(Stored data)
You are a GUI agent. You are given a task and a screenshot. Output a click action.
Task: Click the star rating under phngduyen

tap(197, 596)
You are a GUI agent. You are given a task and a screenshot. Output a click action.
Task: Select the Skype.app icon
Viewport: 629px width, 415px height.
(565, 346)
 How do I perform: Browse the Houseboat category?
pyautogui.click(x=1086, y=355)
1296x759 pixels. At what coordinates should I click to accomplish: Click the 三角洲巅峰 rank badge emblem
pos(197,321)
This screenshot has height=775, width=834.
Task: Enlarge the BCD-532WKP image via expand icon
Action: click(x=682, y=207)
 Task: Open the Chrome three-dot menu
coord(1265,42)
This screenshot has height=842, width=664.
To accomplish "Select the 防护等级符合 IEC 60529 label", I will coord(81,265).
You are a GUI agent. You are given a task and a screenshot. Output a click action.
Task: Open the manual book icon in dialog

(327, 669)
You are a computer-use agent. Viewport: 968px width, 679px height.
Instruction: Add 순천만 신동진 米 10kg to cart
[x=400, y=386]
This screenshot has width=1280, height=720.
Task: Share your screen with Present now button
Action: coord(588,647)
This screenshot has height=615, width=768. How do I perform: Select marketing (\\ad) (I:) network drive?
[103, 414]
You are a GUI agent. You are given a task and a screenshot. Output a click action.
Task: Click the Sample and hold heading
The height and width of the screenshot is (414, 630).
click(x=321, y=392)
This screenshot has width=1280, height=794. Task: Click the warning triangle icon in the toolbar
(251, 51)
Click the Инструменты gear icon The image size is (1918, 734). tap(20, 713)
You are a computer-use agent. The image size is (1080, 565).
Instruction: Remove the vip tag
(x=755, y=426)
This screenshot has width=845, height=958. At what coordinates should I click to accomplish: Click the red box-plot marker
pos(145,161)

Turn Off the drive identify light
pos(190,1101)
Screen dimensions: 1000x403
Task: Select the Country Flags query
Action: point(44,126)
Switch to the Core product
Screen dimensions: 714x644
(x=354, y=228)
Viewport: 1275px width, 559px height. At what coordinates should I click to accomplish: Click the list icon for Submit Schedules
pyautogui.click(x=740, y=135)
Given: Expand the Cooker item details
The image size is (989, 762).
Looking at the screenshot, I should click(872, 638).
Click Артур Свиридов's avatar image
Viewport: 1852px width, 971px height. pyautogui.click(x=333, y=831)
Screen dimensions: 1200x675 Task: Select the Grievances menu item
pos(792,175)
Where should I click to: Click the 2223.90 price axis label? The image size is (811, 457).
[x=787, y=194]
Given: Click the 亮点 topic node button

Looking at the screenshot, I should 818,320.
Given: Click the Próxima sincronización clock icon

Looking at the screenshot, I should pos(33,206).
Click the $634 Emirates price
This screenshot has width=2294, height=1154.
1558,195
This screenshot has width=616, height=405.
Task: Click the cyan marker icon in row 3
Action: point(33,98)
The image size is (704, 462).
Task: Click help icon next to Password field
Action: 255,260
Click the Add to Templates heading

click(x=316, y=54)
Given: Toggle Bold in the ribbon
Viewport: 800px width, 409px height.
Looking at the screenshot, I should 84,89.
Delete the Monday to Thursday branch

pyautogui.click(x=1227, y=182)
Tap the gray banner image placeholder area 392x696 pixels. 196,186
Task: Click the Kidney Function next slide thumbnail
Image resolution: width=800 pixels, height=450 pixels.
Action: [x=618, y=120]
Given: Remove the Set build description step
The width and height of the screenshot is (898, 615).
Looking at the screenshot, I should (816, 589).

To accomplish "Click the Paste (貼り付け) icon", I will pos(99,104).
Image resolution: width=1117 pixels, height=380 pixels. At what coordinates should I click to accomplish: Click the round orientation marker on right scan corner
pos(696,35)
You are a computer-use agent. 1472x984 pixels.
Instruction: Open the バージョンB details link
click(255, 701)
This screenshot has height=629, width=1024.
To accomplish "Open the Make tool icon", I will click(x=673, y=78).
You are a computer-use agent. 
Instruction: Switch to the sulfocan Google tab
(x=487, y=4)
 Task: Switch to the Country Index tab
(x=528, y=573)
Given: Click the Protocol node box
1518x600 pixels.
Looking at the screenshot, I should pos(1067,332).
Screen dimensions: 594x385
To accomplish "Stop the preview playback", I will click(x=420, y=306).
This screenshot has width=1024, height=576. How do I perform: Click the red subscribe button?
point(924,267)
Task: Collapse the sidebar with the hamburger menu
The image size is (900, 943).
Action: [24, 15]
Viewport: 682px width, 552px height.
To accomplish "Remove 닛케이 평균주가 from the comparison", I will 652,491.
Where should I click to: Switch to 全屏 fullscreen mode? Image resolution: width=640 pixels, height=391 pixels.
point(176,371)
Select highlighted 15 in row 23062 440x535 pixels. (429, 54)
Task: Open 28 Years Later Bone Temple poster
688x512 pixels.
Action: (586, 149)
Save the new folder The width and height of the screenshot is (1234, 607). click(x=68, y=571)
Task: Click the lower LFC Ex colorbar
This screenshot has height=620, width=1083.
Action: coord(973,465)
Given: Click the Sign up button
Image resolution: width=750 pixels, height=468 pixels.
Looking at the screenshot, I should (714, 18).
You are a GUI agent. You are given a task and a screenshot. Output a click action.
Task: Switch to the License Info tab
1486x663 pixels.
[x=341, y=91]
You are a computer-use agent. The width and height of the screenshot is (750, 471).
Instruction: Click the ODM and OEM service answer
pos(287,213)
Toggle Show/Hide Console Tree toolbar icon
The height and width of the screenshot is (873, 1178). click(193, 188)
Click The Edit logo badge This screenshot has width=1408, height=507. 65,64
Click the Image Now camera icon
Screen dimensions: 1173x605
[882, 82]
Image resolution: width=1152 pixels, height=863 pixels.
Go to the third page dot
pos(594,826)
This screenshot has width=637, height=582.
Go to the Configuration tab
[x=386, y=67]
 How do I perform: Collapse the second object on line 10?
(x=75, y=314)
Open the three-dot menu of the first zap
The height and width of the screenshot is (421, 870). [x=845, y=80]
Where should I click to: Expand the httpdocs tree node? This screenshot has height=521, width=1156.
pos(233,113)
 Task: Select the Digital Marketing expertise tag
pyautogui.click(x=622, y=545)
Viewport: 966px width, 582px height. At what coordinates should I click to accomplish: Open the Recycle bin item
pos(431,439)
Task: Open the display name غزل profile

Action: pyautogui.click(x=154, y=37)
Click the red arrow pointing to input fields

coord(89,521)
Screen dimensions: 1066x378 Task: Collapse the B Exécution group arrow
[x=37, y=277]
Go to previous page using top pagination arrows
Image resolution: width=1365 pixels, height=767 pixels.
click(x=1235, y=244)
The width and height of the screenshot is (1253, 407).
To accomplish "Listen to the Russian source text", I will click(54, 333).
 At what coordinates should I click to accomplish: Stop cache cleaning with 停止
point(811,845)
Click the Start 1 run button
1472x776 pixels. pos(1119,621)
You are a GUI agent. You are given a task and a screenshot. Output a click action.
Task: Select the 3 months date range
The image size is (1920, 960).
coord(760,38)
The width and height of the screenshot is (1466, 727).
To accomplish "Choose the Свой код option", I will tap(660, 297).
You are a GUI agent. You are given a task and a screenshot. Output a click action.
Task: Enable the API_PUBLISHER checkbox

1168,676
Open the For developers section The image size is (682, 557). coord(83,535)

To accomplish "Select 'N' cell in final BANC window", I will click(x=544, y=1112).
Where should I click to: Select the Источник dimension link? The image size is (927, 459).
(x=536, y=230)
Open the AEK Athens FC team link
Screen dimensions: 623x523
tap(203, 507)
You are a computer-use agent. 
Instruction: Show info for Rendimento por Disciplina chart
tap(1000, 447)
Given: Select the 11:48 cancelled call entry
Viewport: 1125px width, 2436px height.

Exercise ::
Exact copies of the lines from the one holding "Open the AEK Athens FC team link" to the end of the entries are all that should be written.

Task result ::
Open the AEK Athens FC team link
Screen dimensions: 623x523
tap(203, 507)
You are a computer-use agent. 
Instruction: Show info for Rendimento por Disciplina chart
tap(1000, 447)
Given: Select the 11:48 cancelled call entry
Viewport: 1125px width, 2436px height.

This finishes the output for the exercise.